%%

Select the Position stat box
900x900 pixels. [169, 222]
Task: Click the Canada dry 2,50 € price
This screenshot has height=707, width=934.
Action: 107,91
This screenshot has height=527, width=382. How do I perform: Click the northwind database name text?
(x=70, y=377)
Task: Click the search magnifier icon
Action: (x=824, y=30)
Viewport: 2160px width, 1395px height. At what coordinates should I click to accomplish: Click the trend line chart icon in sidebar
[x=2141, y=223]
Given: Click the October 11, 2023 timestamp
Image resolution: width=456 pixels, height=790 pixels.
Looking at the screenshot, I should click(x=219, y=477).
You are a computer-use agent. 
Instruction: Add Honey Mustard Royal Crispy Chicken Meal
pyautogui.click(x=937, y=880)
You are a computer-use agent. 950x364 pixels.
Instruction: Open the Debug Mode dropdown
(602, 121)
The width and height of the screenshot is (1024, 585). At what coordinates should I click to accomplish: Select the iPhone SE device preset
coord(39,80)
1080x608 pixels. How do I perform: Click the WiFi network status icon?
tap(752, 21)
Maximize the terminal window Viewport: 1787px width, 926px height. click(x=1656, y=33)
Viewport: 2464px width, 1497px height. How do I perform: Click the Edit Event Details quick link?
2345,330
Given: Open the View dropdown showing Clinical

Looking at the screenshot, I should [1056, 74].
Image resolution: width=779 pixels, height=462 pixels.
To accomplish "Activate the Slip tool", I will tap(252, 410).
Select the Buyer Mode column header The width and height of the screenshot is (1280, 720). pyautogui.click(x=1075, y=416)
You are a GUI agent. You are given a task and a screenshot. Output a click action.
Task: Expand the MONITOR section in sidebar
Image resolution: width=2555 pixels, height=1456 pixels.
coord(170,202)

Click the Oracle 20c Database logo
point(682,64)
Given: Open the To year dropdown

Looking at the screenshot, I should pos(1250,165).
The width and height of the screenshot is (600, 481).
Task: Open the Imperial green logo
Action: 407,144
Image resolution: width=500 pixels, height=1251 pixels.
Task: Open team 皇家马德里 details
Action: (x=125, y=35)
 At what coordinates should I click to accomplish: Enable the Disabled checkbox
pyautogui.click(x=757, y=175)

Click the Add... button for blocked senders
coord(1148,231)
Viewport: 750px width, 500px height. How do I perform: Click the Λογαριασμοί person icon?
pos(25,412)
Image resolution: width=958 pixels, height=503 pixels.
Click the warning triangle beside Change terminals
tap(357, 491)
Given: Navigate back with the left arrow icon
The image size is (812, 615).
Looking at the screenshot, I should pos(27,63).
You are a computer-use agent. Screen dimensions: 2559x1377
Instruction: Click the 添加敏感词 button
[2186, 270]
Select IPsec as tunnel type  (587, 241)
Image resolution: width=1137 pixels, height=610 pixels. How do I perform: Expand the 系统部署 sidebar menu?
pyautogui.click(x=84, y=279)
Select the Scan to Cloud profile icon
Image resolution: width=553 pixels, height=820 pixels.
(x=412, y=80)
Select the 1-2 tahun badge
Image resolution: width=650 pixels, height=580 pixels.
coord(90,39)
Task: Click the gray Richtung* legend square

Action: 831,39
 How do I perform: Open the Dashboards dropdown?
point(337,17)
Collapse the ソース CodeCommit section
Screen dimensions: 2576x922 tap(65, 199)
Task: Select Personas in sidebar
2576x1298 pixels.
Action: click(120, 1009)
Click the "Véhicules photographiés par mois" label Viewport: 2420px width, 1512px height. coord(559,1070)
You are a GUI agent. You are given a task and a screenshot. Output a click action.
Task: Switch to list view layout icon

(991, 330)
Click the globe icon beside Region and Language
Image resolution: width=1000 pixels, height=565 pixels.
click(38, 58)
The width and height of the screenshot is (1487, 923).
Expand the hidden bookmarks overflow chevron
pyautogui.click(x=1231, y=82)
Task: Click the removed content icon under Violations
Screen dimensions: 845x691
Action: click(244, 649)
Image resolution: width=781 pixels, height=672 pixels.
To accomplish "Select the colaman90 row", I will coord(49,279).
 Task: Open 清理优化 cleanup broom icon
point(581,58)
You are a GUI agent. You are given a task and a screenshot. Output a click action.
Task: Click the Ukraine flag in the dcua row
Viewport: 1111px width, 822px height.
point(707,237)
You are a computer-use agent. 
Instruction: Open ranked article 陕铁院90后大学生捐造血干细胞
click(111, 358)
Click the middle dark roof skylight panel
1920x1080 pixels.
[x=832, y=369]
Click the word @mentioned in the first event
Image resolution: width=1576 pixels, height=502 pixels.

%%

Exercise aim: Revise the lines above, replacing "sidebar" with "side panel" everywhere it occurs. Leave everything else unchanged.

Task output:
Select the Position stat box
900x900 pixels. [169, 222]
Task: Click the Canada dry 2,50 € price
This screenshot has height=707, width=934.
Action: 107,91
This screenshot has height=527, width=382. How do I perform: Click the northwind database name text?
(x=70, y=377)
Task: Click the search magnifier icon
Action: (x=824, y=30)
Viewport: 2160px width, 1395px height. At what coordinates should I click to accomplish: Click the trend line chart icon in side panel
[x=2141, y=223]
Given: Click the October 11, 2023 timestamp
Image resolution: width=456 pixels, height=790 pixels.
Looking at the screenshot, I should click(x=219, y=477).
You are a computer-use agent. 
Instruction: Add Honey Mustard Royal Crispy Chicken Meal
pyautogui.click(x=937, y=880)
You are a computer-use agent. 950x364 pixels.
Instruction: Open the Debug Mode dropdown
(602, 121)
The width and height of the screenshot is (1024, 585). At what coordinates should I click to accomplish: Select the iPhone SE device preset
coord(39,80)
1080x608 pixels. How do I perform: Click the WiFi network status icon?
tap(752, 21)
Maximize the terminal window Viewport: 1787px width, 926px height. click(x=1656, y=33)
Viewport: 2464px width, 1497px height. How do I perform: Click the Edit Event Details quick link?
2345,330
Given: Open the View dropdown showing Clinical

Looking at the screenshot, I should [1056, 74].
Image resolution: width=779 pixels, height=462 pixels.
To accomplish "Activate the Slip tool", I will tap(252, 410).
Select the Buyer Mode column header The width and height of the screenshot is (1280, 720). pyautogui.click(x=1075, y=416)
You are a GUI agent. You are given a task and a screenshot. Output a click action.
Task: Expand the MONITOR section in side panel
Image resolution: width=2555 pixels, height=1456 pixels.
coord(170,202)

Click the Oracle 20c Database logo
point(682,64)
Given: Open the To year dropdown

Looking at the screenshot, I should pos(1250,165).
The width and height of the screenshot is (600, 481).
Task: Open the Imperial green logo
Action: 407,144
Image resolution: width=500 pixels, height=1251 pixels.
Task: Open team 皇家马德里 details
Action: (x=125, y=35)
 At what coordinates should I click to accomplish: Enable the Disabled checkbox
pyautogui.click(x=757, y=175)

Click the Add... button for blocked senders
coord(1148,231)
Viewport: 750px width, 500px height. How do I perform: Click the Λογαριασμοί person icon?
pos(25,412)
Image resolution: width=958 pixels, height=503 pixels.
Click the warning triangle beside Change terminals
tap(357, 491)
Given: Navigate back with the left arrow icon
The image size is (812, 615).
Looking at the screenshot, I should pos(27,63).
You are a computer-use agent. Screen dimensions: 2559x1377
Instruction: Click the 添加敏感词 button
[2186, 270]
Select IPsec as tunnel type  (587, 241)
Image resolution: width=1137 pixels, height=610 pixels. How do I perform: Expand the 系统部署 side panel menu?
pyautogui.click(x=84, y=279)
Select the Scan to Cloud profile icon
Image resolution: width=553 pixels, height=820 pixels.
(x=412, y=80)
Select the 1-2 tahun badge
Image resolution: width=650 pixels, height=580 pixels.
coord(90,39)
Task: Click the gray Richtung* legend square

Action: 831,39
 How do I perform: Open the Dashboards dropdown?
point(337,17)
Collapse the ソース CodeCommit section
Screen dimensions: 2576x922 tap(65, 199)
Task: Select Personas in side panel
2576x1298 pixels.
Action: click(120, 1009)
Click the "Véhicules photographiés par mois" label Viewport: 2420px width, 1512px height. coord(559,1070)
You are a GUI agent. You are given a task and a screenshot. Output a click action.
Task: Switch to list view layout icon

(991, 330)
Click the globe icon beside Region and Language
Image resolution: width=1000 pixels, height=565 pixels.
click(38, 58)
The width and height of the screenshot is (1487, 923).
Expand the hidden bookmarks overflow chevron
pyautogui.click(x=1231, y=82)
Task: Click the removed content icon under Violations
Screen dimensions: 845x691
Action: click(244, 649)
Image resolution: width=781 pixels, height=672 pixels.
To accomplish "Select the colaman90 row", I will coord(49,279).
 Task: Open 清理优化 cleanup broom icon
point(581,58)
You are a GUI agent. You are given a task and a screenshot. Output a click action.
Task: Click the Ukraine flag in the dcua row
Viewport: 1111px width, 822px height.
point(707,237)
You are a computer-use agent. 
Instruction: Open ranked article 陕铁院90后大学生捐造血干细胞
click(111, 358)
Click the middle dark roof skylight panel
1920x1080 pixels.
[x=832, y=369]
Click the word @mentioned in the first event
Image resolution: width=1576 pixels, height=502 pixels.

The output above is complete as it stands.